Oct. 4-8 is Malnutrition Awareness Week, so get the facts and know the warning signs.
Malnutrition can occur at any age and isn’t always apparent to the eye. When the body doesn’t get the right balance of energy and nutrients you become malnourished. The rate of malnutrition is highest in older adults and is a serious issue with dangerous consequences on one’s well-being. Malnourished older adults are at a higher risk of falls which can impact their independence.
Malnutrition threatens the body’s ability to fight disease and heal from injuries. Warning signs include weight changes, loss of appetite, muscle weakness, frequent nausea, vomiting or diarrhea, slow-healing wounds, feeling tired or fatigued, swelling in the ankles, legs, or belly, and getting sick often. There is a greater risk for malnutrition if suffering from a chronic health condition, such as diabetes, cancer, heart disease, or dementia. You may also become malnourished if you have a chronic disease.
Other effects include higher stress levels, higher risk of infections, longer and more frequent hospital stays and higher death risk.
Fortunately, malnutrition can be prevented and treated through a healthy diet and lifestyle. Buy foods that are tasty, easy to prepare, and rich in calories and protein together. Examples of these foods include milk, Greek yogurt, cottage cheese, beans, nuts and nut butters, tofu, meat and eggs. Eat several small meals, each with protein and fluids, instead of one or two large meals. Eat with family and friends either at home or at your favorite restaurant, many offer discounts or have daily specials.
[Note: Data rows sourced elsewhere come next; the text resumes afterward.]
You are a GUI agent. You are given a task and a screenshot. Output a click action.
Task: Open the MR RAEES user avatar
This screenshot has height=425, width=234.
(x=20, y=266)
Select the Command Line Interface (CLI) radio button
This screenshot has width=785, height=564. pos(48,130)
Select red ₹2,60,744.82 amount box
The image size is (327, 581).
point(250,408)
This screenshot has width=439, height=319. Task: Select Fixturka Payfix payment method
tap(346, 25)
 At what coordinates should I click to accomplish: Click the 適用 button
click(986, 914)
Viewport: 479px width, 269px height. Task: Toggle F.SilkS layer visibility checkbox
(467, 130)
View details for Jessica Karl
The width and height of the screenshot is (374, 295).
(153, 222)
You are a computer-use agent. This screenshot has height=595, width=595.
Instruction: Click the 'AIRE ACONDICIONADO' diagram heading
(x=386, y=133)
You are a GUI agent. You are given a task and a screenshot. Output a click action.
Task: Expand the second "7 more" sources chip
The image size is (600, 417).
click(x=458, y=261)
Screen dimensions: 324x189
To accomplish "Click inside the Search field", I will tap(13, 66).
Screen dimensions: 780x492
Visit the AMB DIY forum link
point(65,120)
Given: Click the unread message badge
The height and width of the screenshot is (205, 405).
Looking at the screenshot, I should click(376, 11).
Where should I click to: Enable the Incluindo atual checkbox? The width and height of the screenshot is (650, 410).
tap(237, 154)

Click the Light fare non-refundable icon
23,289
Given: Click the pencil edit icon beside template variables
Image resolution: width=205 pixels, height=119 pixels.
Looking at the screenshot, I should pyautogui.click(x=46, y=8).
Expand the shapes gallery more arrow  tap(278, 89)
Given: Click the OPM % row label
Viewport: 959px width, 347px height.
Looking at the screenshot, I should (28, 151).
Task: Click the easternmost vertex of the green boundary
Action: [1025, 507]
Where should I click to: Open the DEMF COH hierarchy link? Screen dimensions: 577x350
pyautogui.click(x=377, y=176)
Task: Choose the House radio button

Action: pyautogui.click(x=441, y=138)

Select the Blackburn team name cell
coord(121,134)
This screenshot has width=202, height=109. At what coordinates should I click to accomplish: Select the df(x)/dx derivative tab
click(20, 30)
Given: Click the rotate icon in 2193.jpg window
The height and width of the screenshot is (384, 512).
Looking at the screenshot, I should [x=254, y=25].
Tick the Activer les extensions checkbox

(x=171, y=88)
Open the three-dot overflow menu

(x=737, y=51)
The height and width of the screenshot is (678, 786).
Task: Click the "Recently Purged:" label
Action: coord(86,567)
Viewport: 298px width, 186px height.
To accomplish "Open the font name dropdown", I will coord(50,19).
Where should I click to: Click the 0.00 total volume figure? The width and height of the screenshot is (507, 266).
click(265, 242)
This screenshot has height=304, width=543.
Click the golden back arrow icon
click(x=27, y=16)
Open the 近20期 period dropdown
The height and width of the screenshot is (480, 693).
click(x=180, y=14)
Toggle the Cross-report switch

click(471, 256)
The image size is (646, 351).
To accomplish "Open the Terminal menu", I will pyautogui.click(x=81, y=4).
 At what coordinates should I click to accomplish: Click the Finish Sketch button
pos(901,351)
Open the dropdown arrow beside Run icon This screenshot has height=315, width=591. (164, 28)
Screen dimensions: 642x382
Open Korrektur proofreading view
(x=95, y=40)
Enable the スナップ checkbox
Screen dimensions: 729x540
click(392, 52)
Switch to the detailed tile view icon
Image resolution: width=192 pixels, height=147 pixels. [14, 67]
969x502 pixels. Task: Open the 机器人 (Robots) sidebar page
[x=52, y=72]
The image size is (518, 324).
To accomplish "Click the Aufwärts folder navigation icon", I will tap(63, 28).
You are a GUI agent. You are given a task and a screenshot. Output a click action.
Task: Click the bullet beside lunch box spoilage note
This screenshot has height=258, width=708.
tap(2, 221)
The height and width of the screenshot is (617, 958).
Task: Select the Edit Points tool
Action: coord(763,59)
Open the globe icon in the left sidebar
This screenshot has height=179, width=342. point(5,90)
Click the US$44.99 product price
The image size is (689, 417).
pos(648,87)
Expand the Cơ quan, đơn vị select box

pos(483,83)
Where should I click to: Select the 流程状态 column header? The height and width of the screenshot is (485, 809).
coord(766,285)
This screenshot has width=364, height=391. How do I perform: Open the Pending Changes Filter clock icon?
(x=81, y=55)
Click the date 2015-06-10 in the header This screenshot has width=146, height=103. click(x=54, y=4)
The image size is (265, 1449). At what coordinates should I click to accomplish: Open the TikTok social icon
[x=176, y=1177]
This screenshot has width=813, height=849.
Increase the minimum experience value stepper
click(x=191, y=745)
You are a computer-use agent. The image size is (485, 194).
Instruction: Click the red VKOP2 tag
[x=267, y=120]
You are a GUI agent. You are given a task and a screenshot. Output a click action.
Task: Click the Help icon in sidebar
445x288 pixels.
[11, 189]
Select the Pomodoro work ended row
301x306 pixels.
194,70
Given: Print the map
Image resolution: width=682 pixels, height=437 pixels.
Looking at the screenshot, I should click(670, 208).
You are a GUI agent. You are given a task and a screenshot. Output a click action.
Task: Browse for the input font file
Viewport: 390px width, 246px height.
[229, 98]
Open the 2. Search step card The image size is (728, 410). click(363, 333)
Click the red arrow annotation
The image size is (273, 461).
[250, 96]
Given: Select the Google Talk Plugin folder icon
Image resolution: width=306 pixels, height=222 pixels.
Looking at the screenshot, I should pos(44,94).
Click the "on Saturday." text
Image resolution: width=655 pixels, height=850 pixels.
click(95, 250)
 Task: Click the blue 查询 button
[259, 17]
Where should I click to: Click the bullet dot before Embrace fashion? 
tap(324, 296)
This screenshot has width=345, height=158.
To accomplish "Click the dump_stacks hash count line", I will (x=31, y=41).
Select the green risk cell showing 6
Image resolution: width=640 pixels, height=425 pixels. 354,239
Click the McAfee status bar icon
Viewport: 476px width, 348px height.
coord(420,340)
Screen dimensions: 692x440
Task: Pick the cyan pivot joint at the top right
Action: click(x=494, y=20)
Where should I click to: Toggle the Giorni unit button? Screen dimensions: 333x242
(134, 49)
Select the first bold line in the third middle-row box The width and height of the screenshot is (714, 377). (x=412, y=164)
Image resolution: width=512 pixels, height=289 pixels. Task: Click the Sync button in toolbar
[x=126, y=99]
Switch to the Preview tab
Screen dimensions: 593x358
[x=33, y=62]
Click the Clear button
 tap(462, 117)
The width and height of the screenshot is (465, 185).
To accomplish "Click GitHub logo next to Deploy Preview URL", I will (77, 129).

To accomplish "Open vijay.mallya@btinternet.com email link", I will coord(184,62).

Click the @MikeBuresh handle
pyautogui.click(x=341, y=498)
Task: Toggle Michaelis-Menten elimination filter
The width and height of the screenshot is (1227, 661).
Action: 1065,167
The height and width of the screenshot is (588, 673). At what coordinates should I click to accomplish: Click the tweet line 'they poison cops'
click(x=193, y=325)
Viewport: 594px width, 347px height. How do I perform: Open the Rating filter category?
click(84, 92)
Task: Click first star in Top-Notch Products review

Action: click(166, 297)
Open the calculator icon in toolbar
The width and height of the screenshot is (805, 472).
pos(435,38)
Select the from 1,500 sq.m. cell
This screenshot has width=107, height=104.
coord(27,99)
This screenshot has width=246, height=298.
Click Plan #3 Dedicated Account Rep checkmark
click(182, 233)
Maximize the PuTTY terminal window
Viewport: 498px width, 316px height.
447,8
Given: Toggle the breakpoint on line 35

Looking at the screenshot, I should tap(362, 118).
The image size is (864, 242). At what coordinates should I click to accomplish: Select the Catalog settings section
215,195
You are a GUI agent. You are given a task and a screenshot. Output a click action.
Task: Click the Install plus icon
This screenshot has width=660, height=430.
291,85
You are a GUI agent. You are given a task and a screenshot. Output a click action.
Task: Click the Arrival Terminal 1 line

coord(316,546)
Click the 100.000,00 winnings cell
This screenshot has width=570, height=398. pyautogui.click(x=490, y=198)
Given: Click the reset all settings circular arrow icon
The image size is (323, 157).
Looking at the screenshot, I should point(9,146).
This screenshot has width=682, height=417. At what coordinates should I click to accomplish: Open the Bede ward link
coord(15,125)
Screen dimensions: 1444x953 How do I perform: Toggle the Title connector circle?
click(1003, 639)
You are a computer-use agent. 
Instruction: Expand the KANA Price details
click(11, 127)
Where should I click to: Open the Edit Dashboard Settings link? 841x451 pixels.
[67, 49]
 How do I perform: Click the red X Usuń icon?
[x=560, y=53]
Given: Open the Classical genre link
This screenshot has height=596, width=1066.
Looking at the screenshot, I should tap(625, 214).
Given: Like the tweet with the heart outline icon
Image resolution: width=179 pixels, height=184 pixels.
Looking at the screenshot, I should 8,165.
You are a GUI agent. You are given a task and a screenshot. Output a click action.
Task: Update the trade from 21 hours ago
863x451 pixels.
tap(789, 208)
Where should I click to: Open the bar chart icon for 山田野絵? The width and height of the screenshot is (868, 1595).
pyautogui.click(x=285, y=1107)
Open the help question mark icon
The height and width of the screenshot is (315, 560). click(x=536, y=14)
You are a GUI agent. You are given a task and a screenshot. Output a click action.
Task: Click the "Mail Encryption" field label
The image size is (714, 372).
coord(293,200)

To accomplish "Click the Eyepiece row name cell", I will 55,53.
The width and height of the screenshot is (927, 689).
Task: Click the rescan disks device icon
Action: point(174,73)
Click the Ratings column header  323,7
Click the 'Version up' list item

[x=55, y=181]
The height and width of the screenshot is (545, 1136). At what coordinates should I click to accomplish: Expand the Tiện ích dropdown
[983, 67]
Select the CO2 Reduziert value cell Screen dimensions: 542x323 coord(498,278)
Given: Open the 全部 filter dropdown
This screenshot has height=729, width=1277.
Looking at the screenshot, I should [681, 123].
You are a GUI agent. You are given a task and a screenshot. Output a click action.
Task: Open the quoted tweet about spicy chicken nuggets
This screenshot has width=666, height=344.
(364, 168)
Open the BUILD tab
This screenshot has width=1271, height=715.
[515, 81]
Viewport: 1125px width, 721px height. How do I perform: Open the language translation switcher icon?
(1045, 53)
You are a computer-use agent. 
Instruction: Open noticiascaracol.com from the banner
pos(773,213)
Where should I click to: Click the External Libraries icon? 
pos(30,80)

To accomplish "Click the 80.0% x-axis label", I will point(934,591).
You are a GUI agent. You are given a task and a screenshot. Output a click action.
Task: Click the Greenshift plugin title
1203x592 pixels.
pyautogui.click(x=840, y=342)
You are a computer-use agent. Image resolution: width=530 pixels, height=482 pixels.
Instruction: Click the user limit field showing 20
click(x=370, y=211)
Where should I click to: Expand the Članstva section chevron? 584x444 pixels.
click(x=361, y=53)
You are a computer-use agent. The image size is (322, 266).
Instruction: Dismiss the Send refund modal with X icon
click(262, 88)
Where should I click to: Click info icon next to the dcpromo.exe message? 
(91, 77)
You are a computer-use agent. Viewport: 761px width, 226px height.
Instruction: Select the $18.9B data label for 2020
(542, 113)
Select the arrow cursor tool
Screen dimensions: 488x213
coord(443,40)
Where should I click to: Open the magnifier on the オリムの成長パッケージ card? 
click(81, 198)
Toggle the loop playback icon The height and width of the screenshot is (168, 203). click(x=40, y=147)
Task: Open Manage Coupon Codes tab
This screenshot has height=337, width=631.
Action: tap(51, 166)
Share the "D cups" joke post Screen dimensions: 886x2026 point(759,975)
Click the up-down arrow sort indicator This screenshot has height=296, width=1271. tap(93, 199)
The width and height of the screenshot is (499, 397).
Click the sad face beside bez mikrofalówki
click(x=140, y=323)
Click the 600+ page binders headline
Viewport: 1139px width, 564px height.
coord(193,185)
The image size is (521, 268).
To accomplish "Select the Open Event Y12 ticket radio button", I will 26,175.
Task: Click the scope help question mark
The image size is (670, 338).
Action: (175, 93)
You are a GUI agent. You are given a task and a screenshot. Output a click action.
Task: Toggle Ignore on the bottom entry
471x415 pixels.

Improve the diet with high-protein liquid supplements. Buy those with at least 150 calories and 15-30 grams of protein per eight ounces. These can also be made at home. Here are examples to try or modify based on preferences.
- Creamy Peach Milkshake: 1 cup of vanilla ice cream, ½ cup of whole milk and 1 peach
- Berry Good Smoothie: 1 cup Greek yogurt, ½ cup orange juice, 1 cup frozen mixed berries
- Make it Mine: mix and match ingredients such as milk (soy, almond, cow, etc.), yogurt, banana, spinach, strawberries, blueberries, honey, peanut (or other nut) butter, juice, ice cubes, etc. Choose favorite flavors (make sure to pick a protein) and add as much liquid as needed for preferred consistency.
It’s never too late to maintain or build back lost muscle and strength by lifting weights, using resistance bands, or taking walks. Becoming aware of malnutrition factors and warning signs is the first step to preventing it. Once you are aware, you can take steps to avoid or recover from malnutrition.